• **Data under study**:
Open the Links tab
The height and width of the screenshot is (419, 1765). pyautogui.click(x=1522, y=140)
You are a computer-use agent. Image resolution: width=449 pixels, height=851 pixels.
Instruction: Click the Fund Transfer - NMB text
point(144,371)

==

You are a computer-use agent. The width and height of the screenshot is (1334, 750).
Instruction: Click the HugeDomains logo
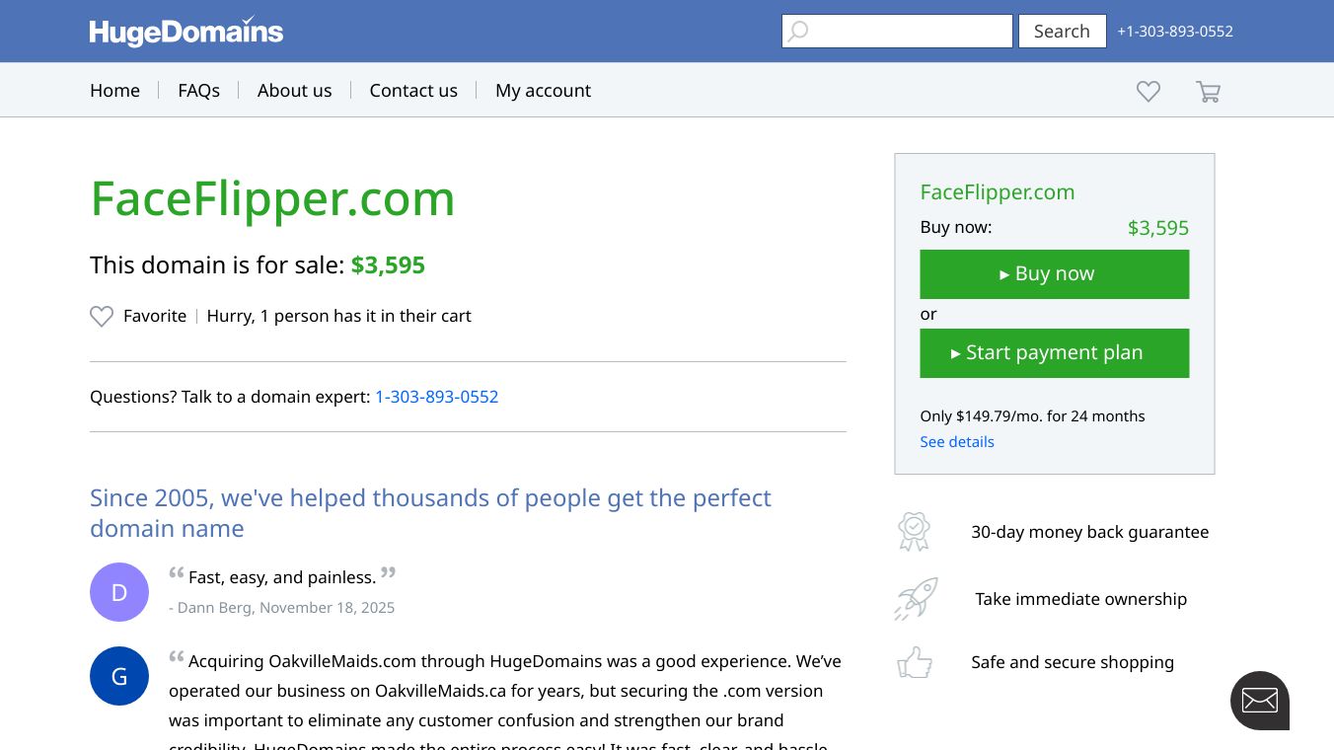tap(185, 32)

==

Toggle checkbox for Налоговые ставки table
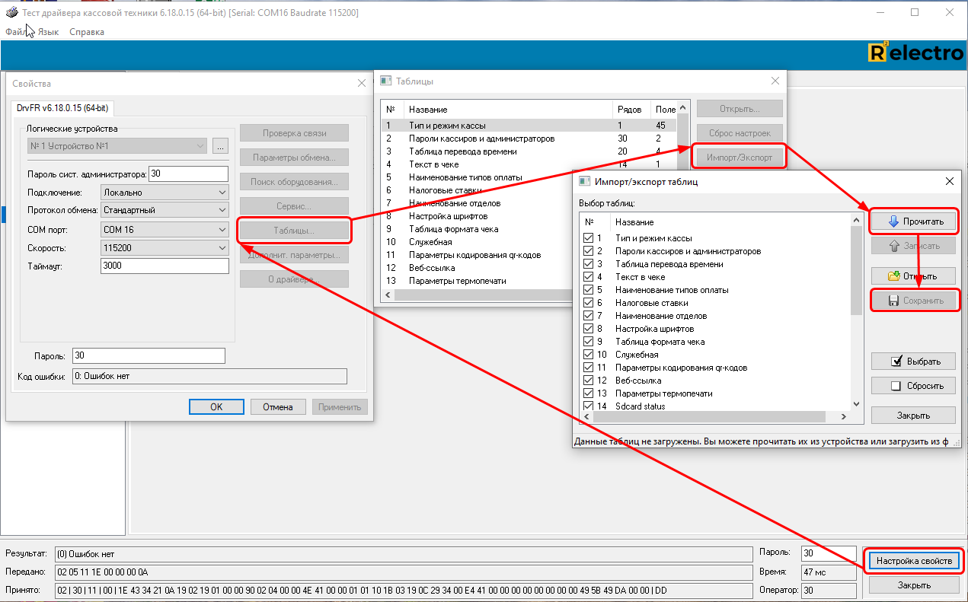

• **Exercise prompt**:
Report all lines of the material that contain the word "computer".

• **Answer section**:
You are a computer-use agent. Image resolution: width=449 pixels, height=851 pixels.
You are a computer-use agent. The width and height of the screenshot is (1334, 750).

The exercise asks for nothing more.